■ **Work to complete**:
Write out the stretch of lines below that begins at the line with "The height and width of the screenshot is (360, 640)." and ends at the line with "Task: Click the eye", including both, exactly as given and nothing more.

■ **Data for analysis**:

----

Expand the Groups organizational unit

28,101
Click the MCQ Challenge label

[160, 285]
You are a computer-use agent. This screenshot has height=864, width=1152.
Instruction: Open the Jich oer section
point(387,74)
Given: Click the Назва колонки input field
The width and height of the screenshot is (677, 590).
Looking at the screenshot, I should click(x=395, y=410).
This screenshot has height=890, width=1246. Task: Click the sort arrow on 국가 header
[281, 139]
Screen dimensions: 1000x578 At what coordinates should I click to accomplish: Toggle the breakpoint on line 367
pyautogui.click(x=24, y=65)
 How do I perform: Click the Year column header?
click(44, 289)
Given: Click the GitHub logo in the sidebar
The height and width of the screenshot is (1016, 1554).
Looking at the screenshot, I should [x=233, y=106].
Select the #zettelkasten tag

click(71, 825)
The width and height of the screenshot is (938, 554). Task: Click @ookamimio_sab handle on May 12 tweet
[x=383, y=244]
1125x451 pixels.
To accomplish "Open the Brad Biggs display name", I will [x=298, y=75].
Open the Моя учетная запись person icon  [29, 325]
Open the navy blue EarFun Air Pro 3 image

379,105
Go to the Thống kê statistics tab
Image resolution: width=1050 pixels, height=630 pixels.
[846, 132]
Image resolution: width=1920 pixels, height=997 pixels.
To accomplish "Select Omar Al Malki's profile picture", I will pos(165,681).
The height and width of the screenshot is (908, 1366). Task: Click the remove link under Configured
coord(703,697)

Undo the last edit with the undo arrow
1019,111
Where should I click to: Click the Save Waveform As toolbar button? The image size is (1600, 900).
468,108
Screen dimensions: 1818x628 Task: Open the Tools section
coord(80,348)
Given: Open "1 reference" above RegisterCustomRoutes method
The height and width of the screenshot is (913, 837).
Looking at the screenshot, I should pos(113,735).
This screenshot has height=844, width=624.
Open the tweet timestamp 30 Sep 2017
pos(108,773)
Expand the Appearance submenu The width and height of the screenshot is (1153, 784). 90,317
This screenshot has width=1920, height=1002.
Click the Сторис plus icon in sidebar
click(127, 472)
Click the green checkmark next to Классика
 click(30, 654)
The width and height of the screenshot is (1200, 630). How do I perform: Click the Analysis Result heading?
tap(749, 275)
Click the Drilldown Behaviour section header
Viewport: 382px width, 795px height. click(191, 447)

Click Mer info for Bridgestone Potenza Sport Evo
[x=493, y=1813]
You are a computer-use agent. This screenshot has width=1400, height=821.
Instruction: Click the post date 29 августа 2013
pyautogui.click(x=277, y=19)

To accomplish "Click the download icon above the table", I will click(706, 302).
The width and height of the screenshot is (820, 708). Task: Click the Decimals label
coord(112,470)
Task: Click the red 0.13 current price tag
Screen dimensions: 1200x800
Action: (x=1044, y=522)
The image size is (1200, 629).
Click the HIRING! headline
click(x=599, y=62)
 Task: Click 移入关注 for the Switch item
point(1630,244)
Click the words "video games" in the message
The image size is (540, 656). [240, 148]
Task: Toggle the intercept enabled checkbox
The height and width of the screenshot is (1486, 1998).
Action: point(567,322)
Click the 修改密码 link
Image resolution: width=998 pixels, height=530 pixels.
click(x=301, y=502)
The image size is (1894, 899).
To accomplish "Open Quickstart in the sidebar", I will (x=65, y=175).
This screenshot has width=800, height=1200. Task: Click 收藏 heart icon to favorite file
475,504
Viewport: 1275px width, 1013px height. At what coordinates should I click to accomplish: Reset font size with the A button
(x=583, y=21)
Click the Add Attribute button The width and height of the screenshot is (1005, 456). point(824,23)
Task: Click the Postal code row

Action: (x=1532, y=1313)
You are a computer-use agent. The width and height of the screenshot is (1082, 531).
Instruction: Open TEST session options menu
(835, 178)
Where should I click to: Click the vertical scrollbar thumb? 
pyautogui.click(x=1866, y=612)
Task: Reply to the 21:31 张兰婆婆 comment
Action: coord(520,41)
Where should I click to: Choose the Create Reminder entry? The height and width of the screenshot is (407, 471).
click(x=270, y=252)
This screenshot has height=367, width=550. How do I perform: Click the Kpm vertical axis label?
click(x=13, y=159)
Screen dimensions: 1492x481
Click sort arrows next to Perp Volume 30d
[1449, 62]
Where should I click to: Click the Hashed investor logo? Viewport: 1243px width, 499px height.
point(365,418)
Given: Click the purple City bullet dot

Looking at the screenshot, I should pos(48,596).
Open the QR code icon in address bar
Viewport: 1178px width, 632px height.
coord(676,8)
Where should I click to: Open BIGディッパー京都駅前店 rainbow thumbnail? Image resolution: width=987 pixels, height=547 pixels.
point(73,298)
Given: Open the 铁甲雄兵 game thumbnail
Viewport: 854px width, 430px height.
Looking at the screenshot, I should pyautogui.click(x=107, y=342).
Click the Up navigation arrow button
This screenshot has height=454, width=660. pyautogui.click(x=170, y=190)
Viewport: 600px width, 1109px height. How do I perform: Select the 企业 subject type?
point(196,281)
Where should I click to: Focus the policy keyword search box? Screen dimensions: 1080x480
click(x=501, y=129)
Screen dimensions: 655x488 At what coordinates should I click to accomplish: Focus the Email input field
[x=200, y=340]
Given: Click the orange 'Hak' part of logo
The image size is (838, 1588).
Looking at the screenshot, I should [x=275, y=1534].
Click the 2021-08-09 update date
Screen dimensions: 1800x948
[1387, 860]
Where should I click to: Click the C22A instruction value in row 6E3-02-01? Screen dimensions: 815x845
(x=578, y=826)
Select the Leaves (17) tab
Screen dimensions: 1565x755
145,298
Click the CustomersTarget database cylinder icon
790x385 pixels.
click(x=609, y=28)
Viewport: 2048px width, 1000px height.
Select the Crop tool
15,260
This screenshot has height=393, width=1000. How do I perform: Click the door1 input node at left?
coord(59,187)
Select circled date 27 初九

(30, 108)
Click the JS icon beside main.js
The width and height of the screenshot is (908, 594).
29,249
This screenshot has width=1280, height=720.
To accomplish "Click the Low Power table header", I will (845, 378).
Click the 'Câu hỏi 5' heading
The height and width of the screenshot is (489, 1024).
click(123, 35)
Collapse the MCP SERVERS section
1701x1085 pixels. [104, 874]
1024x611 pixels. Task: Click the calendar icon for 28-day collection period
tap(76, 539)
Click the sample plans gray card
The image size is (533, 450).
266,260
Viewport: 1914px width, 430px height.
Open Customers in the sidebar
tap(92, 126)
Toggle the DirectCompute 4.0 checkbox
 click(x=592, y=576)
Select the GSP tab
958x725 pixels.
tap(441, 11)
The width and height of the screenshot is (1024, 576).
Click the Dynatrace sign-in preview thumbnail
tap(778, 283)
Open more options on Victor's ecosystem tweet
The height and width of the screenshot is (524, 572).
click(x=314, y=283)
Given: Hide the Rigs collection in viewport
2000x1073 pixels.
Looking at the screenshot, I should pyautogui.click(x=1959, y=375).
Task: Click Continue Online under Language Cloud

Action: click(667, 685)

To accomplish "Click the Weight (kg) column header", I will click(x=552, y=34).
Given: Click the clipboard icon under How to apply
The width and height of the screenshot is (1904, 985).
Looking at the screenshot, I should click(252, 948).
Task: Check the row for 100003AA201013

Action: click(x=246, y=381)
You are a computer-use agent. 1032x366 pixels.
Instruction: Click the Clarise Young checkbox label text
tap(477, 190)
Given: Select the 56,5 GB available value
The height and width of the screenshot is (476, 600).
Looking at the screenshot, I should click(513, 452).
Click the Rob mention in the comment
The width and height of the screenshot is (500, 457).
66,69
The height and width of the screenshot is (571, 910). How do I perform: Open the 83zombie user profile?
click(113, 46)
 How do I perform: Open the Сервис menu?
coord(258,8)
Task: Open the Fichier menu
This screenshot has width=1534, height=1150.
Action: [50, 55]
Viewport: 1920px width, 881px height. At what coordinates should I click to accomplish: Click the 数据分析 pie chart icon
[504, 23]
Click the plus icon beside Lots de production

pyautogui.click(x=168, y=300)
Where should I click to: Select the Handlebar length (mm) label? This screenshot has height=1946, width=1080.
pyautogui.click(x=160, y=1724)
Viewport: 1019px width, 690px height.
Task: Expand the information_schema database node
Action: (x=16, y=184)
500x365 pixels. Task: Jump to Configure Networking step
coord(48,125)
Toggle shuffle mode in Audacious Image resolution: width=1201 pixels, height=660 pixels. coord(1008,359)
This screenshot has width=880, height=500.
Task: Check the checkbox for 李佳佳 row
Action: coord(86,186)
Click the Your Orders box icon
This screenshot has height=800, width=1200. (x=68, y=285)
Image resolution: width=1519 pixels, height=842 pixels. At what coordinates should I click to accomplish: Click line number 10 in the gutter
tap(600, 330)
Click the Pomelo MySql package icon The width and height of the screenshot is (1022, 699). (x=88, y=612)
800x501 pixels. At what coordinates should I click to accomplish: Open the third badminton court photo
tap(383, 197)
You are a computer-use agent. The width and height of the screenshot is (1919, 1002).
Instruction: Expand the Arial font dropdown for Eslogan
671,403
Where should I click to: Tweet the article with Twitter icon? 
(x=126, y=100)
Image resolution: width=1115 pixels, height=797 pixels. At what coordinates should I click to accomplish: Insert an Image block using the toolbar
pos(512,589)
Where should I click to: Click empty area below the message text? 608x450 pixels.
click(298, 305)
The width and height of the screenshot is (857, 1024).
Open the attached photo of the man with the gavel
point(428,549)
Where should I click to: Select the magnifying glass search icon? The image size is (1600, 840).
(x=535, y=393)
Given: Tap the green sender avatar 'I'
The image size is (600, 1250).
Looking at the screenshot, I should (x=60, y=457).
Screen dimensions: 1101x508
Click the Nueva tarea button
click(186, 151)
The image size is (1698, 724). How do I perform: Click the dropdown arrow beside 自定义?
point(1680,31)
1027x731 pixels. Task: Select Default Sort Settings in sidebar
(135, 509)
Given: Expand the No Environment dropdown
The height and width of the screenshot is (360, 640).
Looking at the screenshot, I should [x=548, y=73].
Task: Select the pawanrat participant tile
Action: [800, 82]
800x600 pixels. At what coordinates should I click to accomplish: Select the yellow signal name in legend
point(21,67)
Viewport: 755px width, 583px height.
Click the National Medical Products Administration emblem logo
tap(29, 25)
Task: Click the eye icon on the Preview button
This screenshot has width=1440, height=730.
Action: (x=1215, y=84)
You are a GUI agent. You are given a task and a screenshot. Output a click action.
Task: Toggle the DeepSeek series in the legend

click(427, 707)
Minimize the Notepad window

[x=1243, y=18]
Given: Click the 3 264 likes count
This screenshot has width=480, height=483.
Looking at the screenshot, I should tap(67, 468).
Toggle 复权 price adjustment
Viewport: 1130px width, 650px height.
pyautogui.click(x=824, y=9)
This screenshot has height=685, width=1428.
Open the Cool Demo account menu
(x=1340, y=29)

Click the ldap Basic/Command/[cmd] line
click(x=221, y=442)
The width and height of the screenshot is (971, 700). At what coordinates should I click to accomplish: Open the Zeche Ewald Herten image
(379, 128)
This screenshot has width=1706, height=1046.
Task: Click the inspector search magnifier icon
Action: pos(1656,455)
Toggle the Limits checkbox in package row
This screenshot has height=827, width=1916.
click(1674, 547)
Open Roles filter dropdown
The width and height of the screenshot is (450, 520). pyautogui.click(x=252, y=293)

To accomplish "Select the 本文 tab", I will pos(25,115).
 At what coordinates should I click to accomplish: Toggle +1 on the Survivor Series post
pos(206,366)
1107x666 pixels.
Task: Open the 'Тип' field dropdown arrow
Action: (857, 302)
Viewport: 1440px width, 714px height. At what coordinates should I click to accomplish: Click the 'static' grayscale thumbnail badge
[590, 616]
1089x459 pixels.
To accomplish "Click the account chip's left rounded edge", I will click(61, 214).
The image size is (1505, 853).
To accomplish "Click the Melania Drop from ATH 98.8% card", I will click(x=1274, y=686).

----

■ **Result below**:
The height and width of the screenshot is (360, 640).
Looking at the screenshot, I should [x=548, y=73].
Task: Select the pawanrat participant tile
Action: [800, 82]
800x600 pixels. At what coordinates should I click to accomplish: Select the yellow signal name in legend
point(21,67)
Viewport: 755px width, 583px height.
Click the National Medical Products Administration emblem logo
tap(29, 25)
Task: Click the eye icon on the Preview button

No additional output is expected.